(Task to carry out):
The records are set out below this line. Return exactly the lines from the one containing "The width and" through the last, and exclude the pictures.

(Source material):
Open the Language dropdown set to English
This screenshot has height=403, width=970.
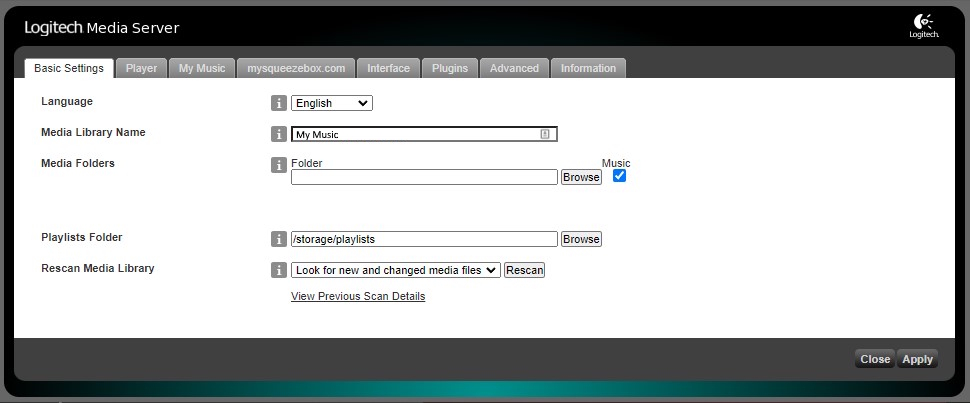tap(331, 103)
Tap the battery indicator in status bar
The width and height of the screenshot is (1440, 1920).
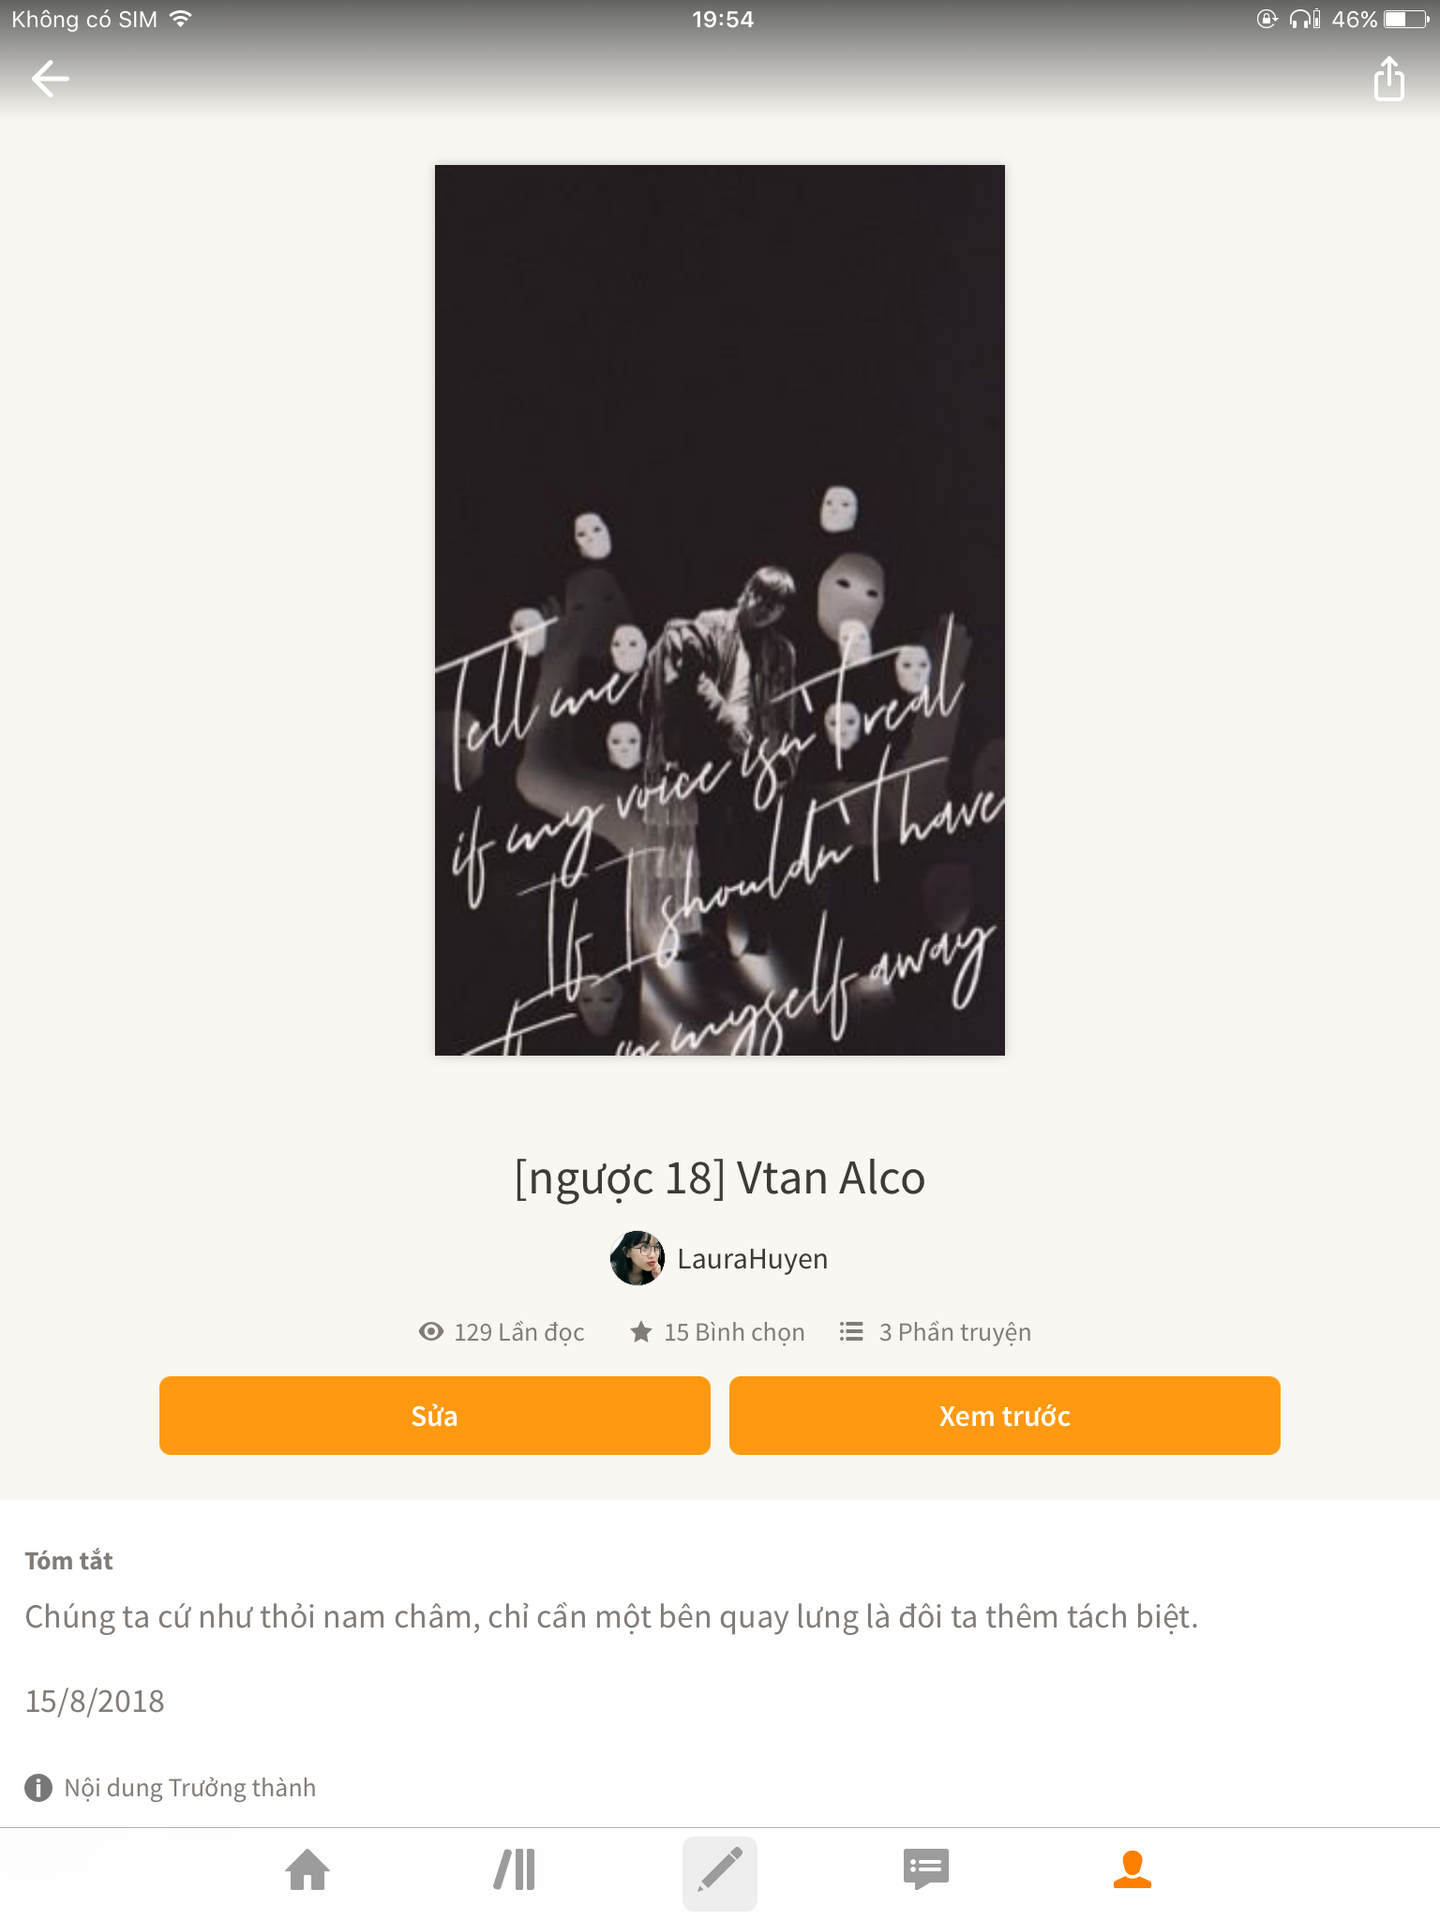pyautogui.click(x=1407, y=19)
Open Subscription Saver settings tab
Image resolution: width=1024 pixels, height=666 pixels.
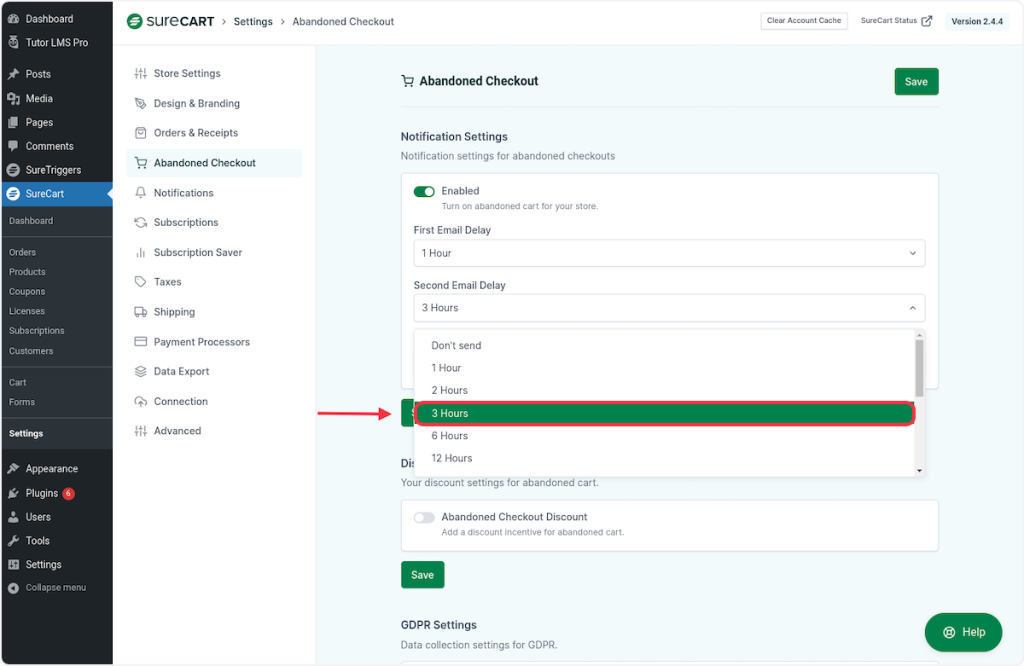pos(198,253)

(Problem solution):
The width and height of the screenshot is (1440, 1920).
pyautogui.click(x=1407, y=19)
Open Subscription Saver settings tab
Image resolution: width=1024 pixels, height=666 pixels.
pos(198,253)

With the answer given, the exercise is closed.